Behind the Bastards

Behind the Bastards
Robert Evans has a gift for making you simultaneously laugh and recoil. Behind the Bastards profiles history's most terrible people — dictators, cult leaders, con artists, corporate villains — and does it with the kind of dark humor that somehow makes the subject matter bearable. Evans, a conflict journalist by trade, brings real on-the-ground reporting instincts to his research, and you can hear it in the depth of his sourcing. The format pairs Evans with a rotating cast of comedian guests who react in real time as he drops increasingly absurd facts about whichever monster he's profiling that week. It works because the guests aren't just laughing along — they're genuinely horrified, and that tension between comedy and genuine moral outrage keeps every episode gripping. Some two-parters on figures like Steven Seagal or the Koch brothers run well over two hours, and you won't notice the time passing. With over 1,100 episodes and a 4.4-star rating from more than 15,000 reviews, the show has built one of the most devoted audiences in podcasting.
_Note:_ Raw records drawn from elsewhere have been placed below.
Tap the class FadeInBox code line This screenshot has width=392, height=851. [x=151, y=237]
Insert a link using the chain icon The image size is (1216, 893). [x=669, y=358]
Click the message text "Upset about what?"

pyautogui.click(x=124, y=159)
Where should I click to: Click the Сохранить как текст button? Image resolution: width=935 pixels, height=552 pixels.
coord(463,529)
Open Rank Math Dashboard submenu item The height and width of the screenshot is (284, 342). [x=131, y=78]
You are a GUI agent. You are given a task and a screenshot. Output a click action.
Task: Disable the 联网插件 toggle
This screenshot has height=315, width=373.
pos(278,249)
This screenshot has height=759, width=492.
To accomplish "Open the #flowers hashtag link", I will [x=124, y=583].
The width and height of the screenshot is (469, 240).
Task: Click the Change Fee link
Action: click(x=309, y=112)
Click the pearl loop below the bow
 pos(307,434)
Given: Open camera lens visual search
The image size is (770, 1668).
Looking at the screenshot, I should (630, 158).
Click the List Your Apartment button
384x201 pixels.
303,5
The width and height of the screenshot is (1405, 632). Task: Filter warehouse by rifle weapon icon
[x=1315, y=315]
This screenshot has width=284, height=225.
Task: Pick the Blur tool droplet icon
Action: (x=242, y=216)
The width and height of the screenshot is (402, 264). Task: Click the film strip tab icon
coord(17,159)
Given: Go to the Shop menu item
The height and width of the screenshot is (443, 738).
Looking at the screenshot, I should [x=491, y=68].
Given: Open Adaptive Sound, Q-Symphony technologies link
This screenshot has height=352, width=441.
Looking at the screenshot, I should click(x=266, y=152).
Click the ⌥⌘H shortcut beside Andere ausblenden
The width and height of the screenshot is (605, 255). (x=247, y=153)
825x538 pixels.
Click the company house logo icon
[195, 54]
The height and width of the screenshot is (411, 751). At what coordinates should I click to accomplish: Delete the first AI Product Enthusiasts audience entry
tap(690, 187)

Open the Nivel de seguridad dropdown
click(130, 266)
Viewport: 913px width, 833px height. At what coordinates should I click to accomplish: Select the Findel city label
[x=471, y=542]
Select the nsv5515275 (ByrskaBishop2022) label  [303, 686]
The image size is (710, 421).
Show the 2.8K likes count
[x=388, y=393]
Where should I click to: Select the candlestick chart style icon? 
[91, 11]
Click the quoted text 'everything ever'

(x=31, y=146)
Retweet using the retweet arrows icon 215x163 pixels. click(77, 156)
It expanded to Netflix in video format, which says something about how well the concept translates. Evans doesn't just read Wikipedia entries — he pulls from obscure biographies, declassified documents, and first-person accounts that give you details you genuinely won't find anywhere else. Fair warning: once you start a multi-part series on someone like Saddam Hussein's novelist career, you're not going to bed on time.